Mönchengladbach Die ersten Schritte in den Beruf

Mönchengladbach · Busfahren wollte Julia Broicher schon immer. Ihr ganz großer Traum. Bereits als Kind ist sie im Linienbus bei ihrem Vater mitgefahren. "Leider durfte ich damals nicht selbst ans Steuer, aber das werde ich ja jetzt nachholen können", sagt die 19-Jährige lächelnd. Sie ist eine von insgesamt 18 Auszubildenden, die am Montag bei der NVV ihre Lehre in verschiedenen Berufen begonnen haben.

Drei Jahre wird Julia Broicher die Ausbildung zur Fachkraft im Fahrbetrieb durchlaufen, einem Berufsfeld, das nach wie vor als ungewöhnlich für Frauen gilt. Dabei lernt die Abiturientin die Arbeit in unterschiedlichen Abteilungen kennen, unter anderem in der Leitstelle und den Werkstätten. Und natürlich wird sie ihren Busführerschein machen, um dann, genau wie ihr Vater, bei der NVV-Tochtergesellschaft Möbus im Fahrbetrieb arbeiten zu können.

Austausch mit den Kunden

"Dieses Jahr bilden wir das erste Mal eine Fachkraft im Fahrbetrieb aus", sagt Werner Briefs, Personal- und Ausbildungsleiter des Unternehmens. Hinzu kommt außerdem erstmals ein Platz für die Lehre zur Fachkraft im Bereich Dialogmarketing. Was zunächst ein wenig schwülstig klingt, meint hauptsächlich das Beantworten von Kundenanfragen und -reklamationen im betriebseigenen Callcenter. Ramona Brandt hat diesen ersten Platz ergattert. "Ich bin sehr glücklich", sagt sie und freut sich vor allem auf den regen telefonischen Austausch mit den Kunden.

Aber auch in den klassischen Berufen bildet die NVV aus. Einen Platz als angehender Anlagenmechaniker konnte sich Nico Norbisrath sichern. Nach mehr als 150 verschickten Bewerbungen hat der 20-Jährige hier endlich eine Chance bekommen. Als er in seinem Heimatort Krefeld nur Absagen bekam, bewarb er sich notgedrungen in der ganzen Region.

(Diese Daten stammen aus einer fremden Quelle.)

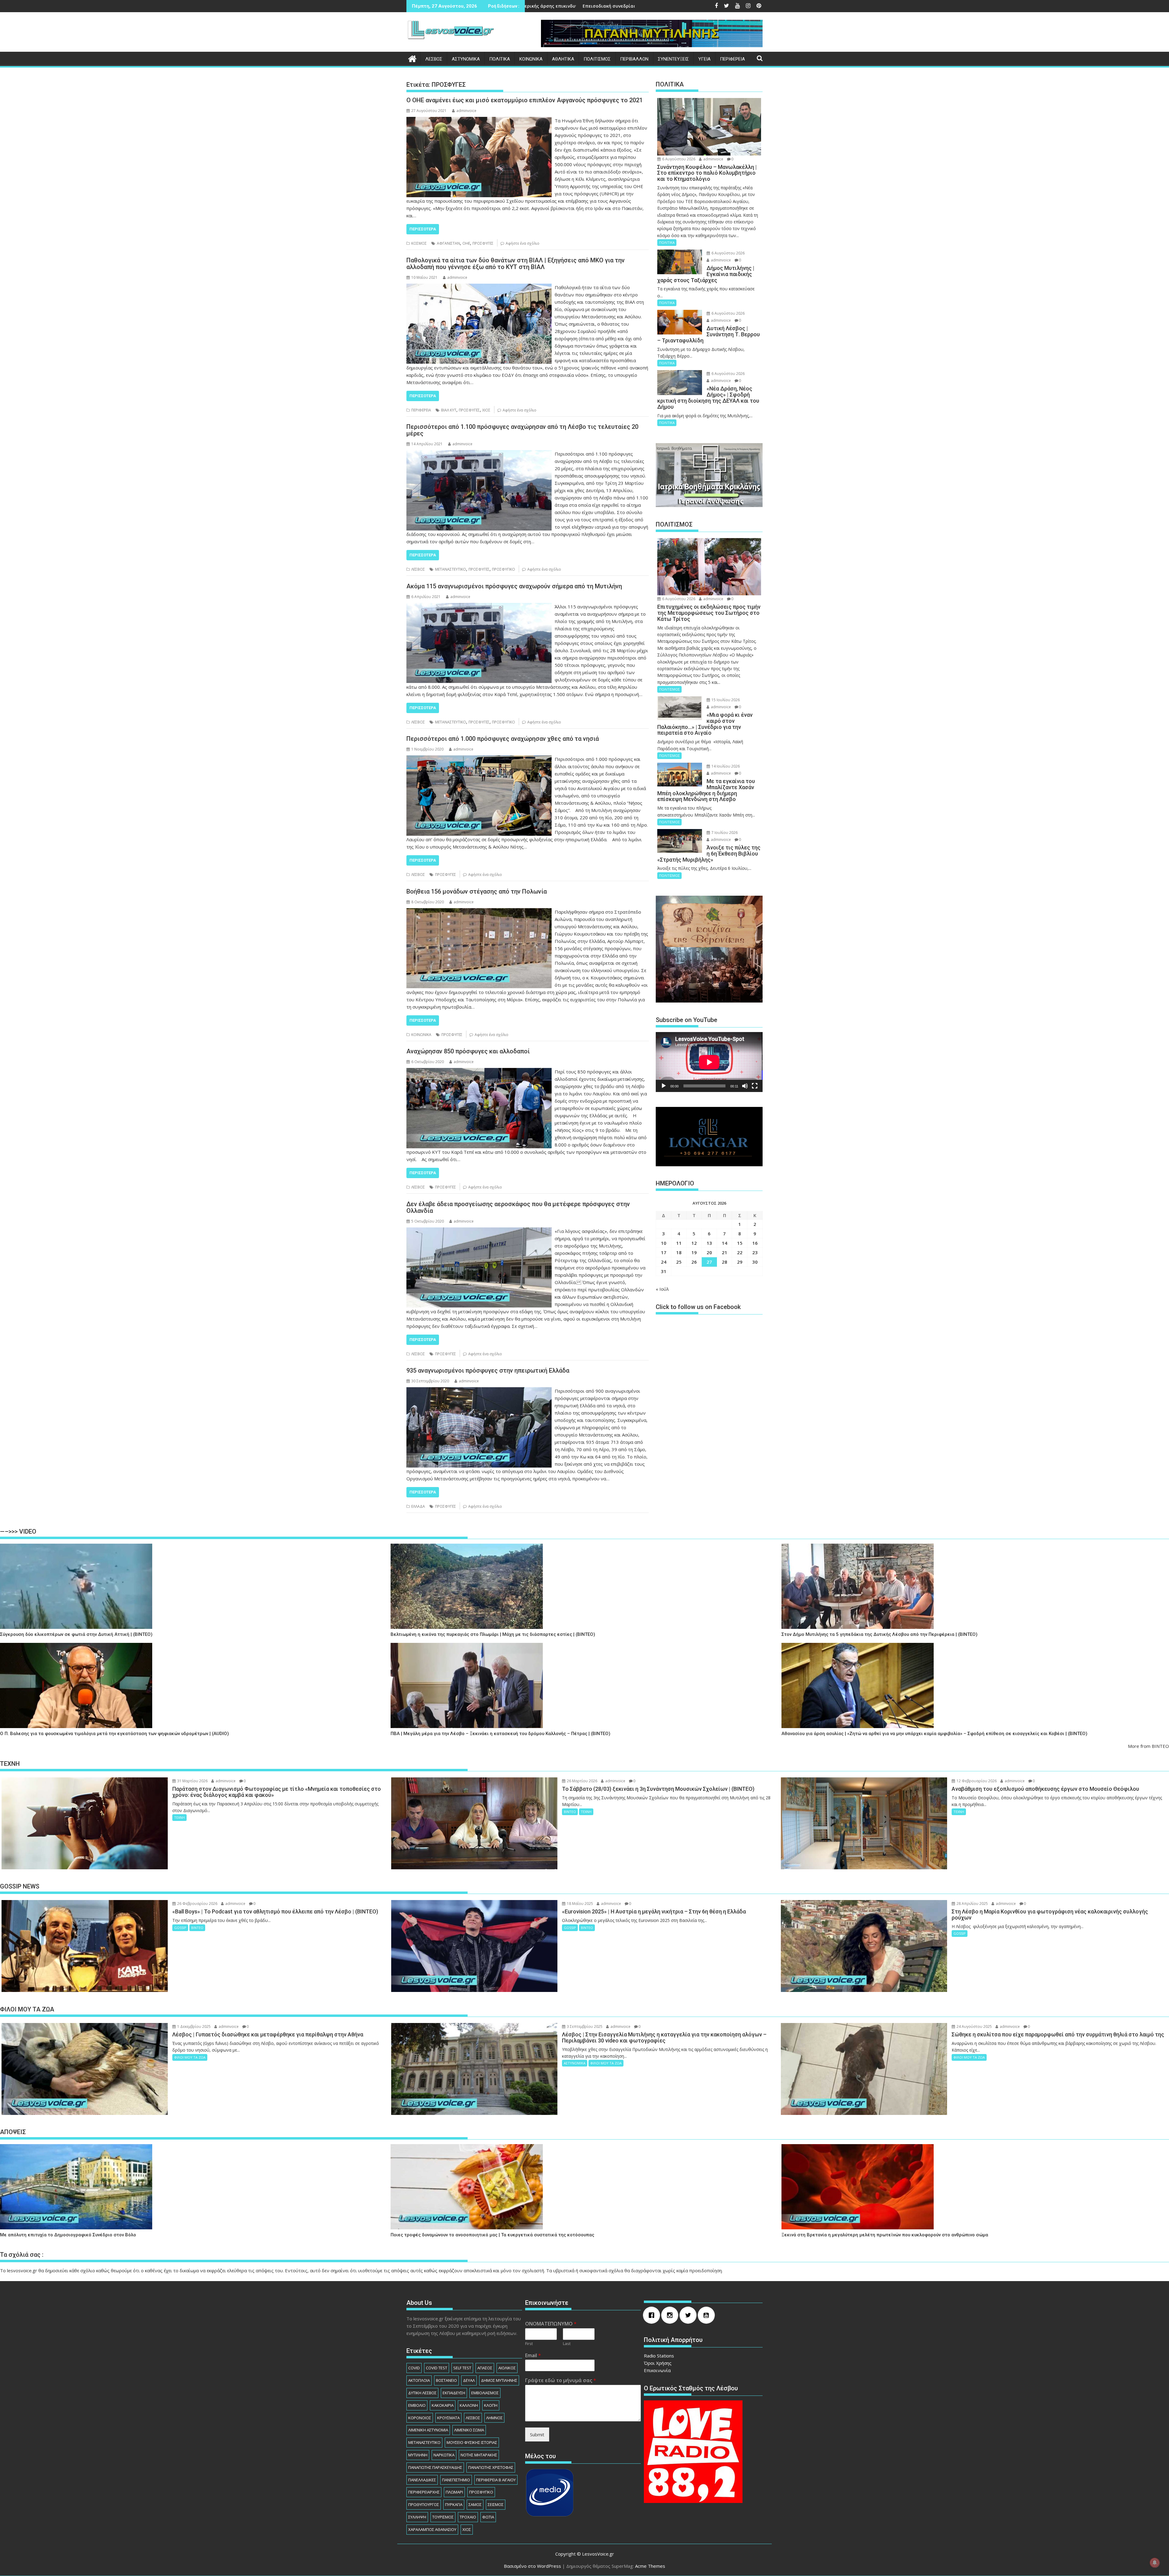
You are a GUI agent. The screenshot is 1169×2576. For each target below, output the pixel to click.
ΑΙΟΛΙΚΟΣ (507, 2368)
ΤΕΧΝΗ (179, 1817)
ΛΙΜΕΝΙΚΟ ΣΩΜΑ (469, 2430)
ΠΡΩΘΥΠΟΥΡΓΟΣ (423, 2504)
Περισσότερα (422, 229)
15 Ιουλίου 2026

Ein anderer Klassiker ist die Ausbildung zur Industriekauffrau. Dafür hat sich Jenna Hinzmann erst nach dem Fachabitur im Bereich Wirtschaft und Verwaltung entschieden. Zweieinhalb Jahre dauert jetzt ihre Lehre. "Den Tipp, mich bei der NVV zu bewerben, gaben mir Bekannte. Vor allem die Größe des Unternehmens hat mich gereizt", sagt die 18-Jährige aus Rheindahlen. Das sieht Daniela Stänke ganz anders. "Ich bin sehr froh, eine Lehrstelle in einem kleinen Unternehmen bekommen zu haben, wo man die Leute besser kennt und das Umfeld familiärer ist", sagt sie. Nach einem Praktikum bei der Schalm GmbH für Heizungsbau und Sanitäranlagen hat sie dort am Montag ihre Ausbildung zur Bürokauffrau begonnen. Insgesamt vier neue Azubis hat Norbert Schalm eingestellt, 35 Mitarbeiter zählt sein Unternehmen. "Der demografische Wandel geht auch an uns nicht vorbei. Deswegen bilden wir gerne aus. Aber es wird immer schwieriger, geeignete junge Leute zu finden. Auch weil die Industrie schon sehr früh den Bewerbermarkt an den Schulen abgrast und viele Jugendliche nicht richtig auf das Arbeitsleben vorbereitet werden", klagt Schalm.

Und so bietet das mittelständische Unternehmen auch einem Bewerber wie Eduard Später eine Chance, Anlagenmechaniker zu werden. Mit 24 Jahren ist er sicher einer der ältesten der rund 1400 Auszubildenden, die in dieser Woche in Gladbacher Unternehmen ihre Lehre begonnen haben. Aber weil er mit seinem Hauptschulabschluss keine Stelle bekam, verpflichtete er sich für vier Jahre bei der Bundeswehr. Dort wurde er mehrere Monate im afghanischen Mazar-i-Sharif eingesetzt. "Als ich zurückkam, hatte ich eine andere Sicht auf die Dinge. Vieles relativiert sich, wenn man die Nöte und Bedürfnisse der Menschen im Krieg erlebt hat", sagt Eduard Später. "Weil ich unbedingt noch eine Ausbildung machen wollte, habe ich meinen Realschulabschluss nachgeholt und hier bei der Firma Schalm drei Monate gearbeitet. Ich bin froh, dass es jetzt endlich losgehen kann mit der Ausbildung."